Six Degrees: Urban Myth?
Replicating the small world of Stanley Milgram. Can you reach anyone through a chain of six people.
By Judith Kleinfeld published March 1, 2002 - last reviewed on June 9, 2016
In the first issue of Psychology Today, back in May 1967, Stanley Milgram described the familiar "small world" experience:
"Fred Jones of Peoria, sitting in a sidewalk cafe in Tunisia, and needing a light for his cigarette, asks the man at the next table for a match. They fall into conversation; the stranger is an Englishman who, it turns out, spent several months in Detroit. 'I know it's a foolish question; says Jones, 'but do you by any chance know a fellow named Ben Arkadian? He's an old friend of mine, manages a chain of supermarkets in Detroit...'
'Arkadian...Arkadian...' the Englishman mutters. 'Why, upon my soul, I believe I do! Small chap, very energetic, raised merry hell with the factory over a shipment of defective bottle caps'
'No kidding!' Jones exclaims, amazed.
'Good lord, it's a small world, isn't it?'"
Milgram's small-world experiment took this idea a step further: His subjects could reach anyone in the country, maybe anyone on the planet, through a chain averaging just a few people.
In the intervening decades, Milgram's findings have slipped away from their scientific moorings and sailed into the world of imagination. The "six degrees of separation" between any two people has been adopted by the intelligentsia, and it has turned up in the media, movies and on Web sites.
But Milgram's startling conclusion has scanty evidence. The idea of six degrees of separation may, in fact, be plain wrong—the academic equivalent of an urban myth.
The question of how people are interconnected had long been a diversion among mathematicians: If you randomly choose any two people in the world, how many acquaintances would be needed to link them? Researchers Ithiel de Sola Pool at the Massachusetts Institute of Technology and Manfred Kochen of IBM collaborated on mathematical models over the past years, but never felt they had broken the back of the problem.
But Milgram believed he had made substantial progress, if not solved the problem outright. Rather than theorize, Milgram experimented. He asked "starters" from places such as Nebraska to mail a folder to a target person in major cities, such as Boston. The starters had to get the folder to someone they knew on a first-name basis. That person was to send the folder to someone closer to the target, and so forth. Incredibly, Milgram reported that it took only five people in six jumps to get the folder from the starter to the targeted stranger.
I had always regarded Milgram's work as one of the great counterintuitive studies in the social sciences and wanted to replicate it. To do so, I tracked down the details of the small-world study in Milgram's papers at the Yale archives.
What I found was disconcerting. Very few of his folders reached their targets. In his first, unpublished study, only three of 60 letters—5 percent—made it. Even in Milgram's published studies, less than 30 percent of the folders got through. Since then, only a few replications that actually spanned cities have been done. Of these trials, few folders made it through, especially across class and race boundaries.

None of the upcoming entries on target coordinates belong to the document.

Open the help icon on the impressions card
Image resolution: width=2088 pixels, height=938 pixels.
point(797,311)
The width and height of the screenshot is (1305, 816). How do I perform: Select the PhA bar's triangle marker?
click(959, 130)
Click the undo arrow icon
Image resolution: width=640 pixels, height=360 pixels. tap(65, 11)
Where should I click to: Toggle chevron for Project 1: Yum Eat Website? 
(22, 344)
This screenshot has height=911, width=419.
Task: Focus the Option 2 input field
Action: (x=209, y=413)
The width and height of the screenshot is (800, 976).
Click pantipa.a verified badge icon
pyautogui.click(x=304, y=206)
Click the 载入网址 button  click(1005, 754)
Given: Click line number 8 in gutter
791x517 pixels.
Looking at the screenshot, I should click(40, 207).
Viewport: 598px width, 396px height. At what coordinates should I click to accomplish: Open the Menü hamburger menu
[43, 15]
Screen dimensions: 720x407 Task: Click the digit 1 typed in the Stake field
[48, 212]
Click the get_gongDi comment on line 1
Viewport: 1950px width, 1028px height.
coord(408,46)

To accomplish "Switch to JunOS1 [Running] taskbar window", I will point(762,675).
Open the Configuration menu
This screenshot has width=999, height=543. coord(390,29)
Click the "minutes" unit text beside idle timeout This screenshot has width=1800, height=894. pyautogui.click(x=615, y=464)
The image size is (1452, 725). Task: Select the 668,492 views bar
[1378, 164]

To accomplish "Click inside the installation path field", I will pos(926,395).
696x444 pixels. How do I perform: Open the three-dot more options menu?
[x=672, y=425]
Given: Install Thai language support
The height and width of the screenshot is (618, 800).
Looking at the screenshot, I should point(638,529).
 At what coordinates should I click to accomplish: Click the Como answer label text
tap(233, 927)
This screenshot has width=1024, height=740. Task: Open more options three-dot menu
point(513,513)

Perhaps people didn't bother sending the letters on. That was Milgram's explanation. But that seems unlikely. The folder was not a simple chain letter, but an official-looking document with heavy blue binding and a gold logo. If the subjects knew how to reach the targets, they probably would have.
There is some evidence that Milgram might be right despite his own research. Duncan Watts, Ph.D., at Columbia University, and his colleagues have created mathematical models that show how a small world could work. Random connectors in a network, such as especially sociable people who have friends across subcultures, can vastly decrease the distance between points in a network. This research has spurred interest in other fields such as disease transmission.
It is just as likely, though, that Milgram was wrong. But if we don't live in a small world after all, why do people find this idea so easy to believe? My research suggests that first, the belief that we live in a small world gives people a sense of security. And small-world experiences that we encounter naturally buttress people's religious faith as evidence of "design."
There is also a difference between what we mean by a small-world experience and what mathematicians mean. We are not talking about the chances of connection between two people taken at random. We are talking about the chances of meeting a person who knows someone from our past. Over a lifetime, these chances are high, especially for educated people who travel in similar networks.
And when an especially unlikely connection occurs, the world does feel small, whether or not the scientific evidence agrees.